__Lavoro richiesto__:
1) Rispondi alle domande sull'articolo dedicato agli infortuni sul lavoro a Como:
(a) Quanti infortuni ha registrato l'Inail in provincia tra gennaio e agosto 2021?
(b) In quale cinema si è svolta l'assemblea territoriale?
(c) Quale incarico ricopre Giuseppe Incorvaia?
2) Stampa il passo dell'articolo sugli infortuni sul lavoro a Como compreso tra "Costi e investimenti" e "cambiano la vita.", estremi inclusi.
3) Prosegui l'articolo sugli infortuni sul lavoro a Como a partire dall'ultima frase riportata.

__Testo__:
• • • • • • •

Infortuni sul lavoro a Como, la piaga non si arresta. Nel 2022 sono già 3.433

Il tema Assemblea dei sindacati allo Spazio Gloria di Como. I numeri provinciali confermano un aumento del 5,6%. «La sicurezza? Ha un costo e le aziende non investono»

Sono aumentati gli infortuni sul lavoro in provincia da inizio dell’anno: nel periodo gennaio-agosto 2021 l’Inail ne ha registrati 3.250, mentre nei primi otto mesi del 2022 sono stati 3.433, +5,6%, di cui otto mortali. Sono i numeri presentati ieri all’assemblea territoriale dei rappresentanti dei lavoratori per la sicurezza, organizzata al cinema Gloria dalle segreterie territoriali di Cgil, Cisl e Uil con l’intento di affrontare la tematica nel suo insieme per individuare strategie e azioni che possano evitare nuovi infortuni e decessi.

Costi e investimenti

«Degli infortuni sul lavoro dobbiamo occuparci tutti e con serietà - ha detto Giuseppe Incorvaia, segretario della Uil del Lario - Oggi insieme a tanta passione da parte di chi se ne occupa, è emerso che chi è adibito ai controlli è sotto organico, inoltre c’è una parte dell’imprenditoria che si disinteressa al tema perché la sicurezza è anche un costo. Oggi molte aziende hanno pochi dipendenti e alcune assumono a tempo determinato: non hanno interesse a spendere per formarli». Eppure oltre alle morti sul lavoro, che restano il caso più eclatante, si verificano ogni anno decine di infortuni invalidanti che cambiano la vita.

• • • • • • •

__Materiale elencato__:
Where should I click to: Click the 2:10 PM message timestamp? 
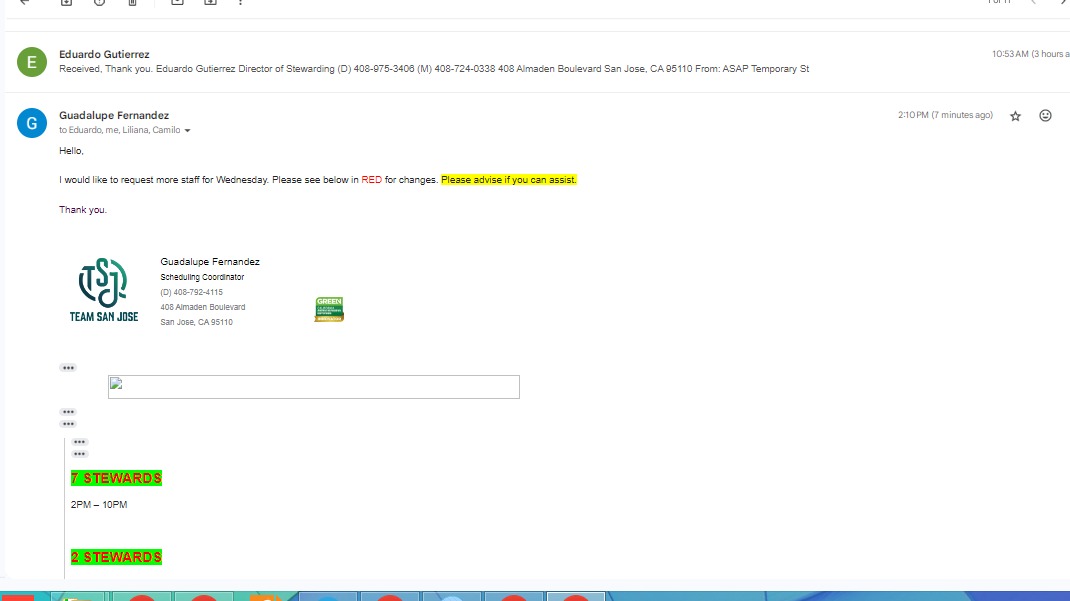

• • • • • • •

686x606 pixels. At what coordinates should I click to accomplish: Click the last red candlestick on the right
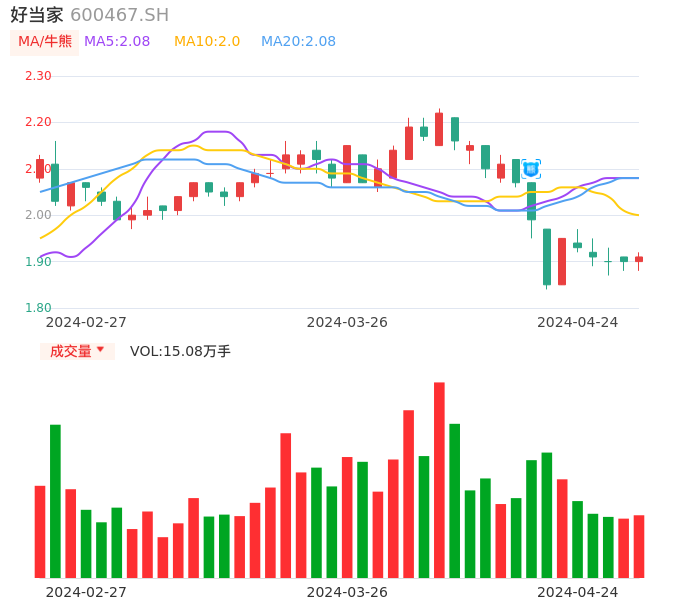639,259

• • • • • • •

__Soluzioni__:
1)
(a) 3.250.
(b) Al cinema Gloria.
(c) È segretario della Uil del Lario.

2)
Costi e investimenti

«Degli infortuni sul lavoro dobbiamo occuparci tutti e con serietà - ha detto Giuseppe Incorvaia, segretario della Uil del Lario - Oggi insieme a tanta passione da parte di chi se ne occupa, è emerso che chi è adibito ai controlli è sotto organico, inoltre c’è una parte dell’imprenditoria che si disinteressa al tema perché la sicurezza è anche un costo. Oggi molte aziende hanno pochi dipendenti e alcune assumono a tempo determinato: non hanno interesse a spendere per formarli». Eppure oltre alle morti sul lavoro, che restano il caso più eclatante, si verificano ogni anno decine di infortuni invalidanti che cambiano la vita.

3)
La ricetta potenzialmente più efficace per affrontare il tema, secondo Marco Contessa, segretario della Cisl dei Laghi, è fatta di formazione, investimenti e controlli: «Il tema della sicurezza è fondamentale - afferma - e non può essere affrontato solo il giorno dopo una morte sul lavoro. Serve un patto per la sicurezza tra tutti gli attori coinvolti». Non è sufficiente una formazione standardizzata e interpretata come un adempimento obbligatorio. «La formazione ha tre facce - spiega - i lavoratori, i datori di lavoro e la scuola. Almeno alle scuole superiori la sicurezza dovrebbe diventare materia di studio». Fondamentali inoltre gli investimenti, con misure nazionali per aiutare le imprese a formare, prevenire, ammodernare, anche attraverso incentivi per le realtà che risultassero virtuose sul fronte della sicurezza dei lavoratori. Infine, i controlli: «Nelle aziende si sa che i controlli sono pochi e il rischio che capiti è basso. Se i controlli scarseggiano si tende a preoccuparsi poco di rispettare le regole e si scommette sulla non punibilità».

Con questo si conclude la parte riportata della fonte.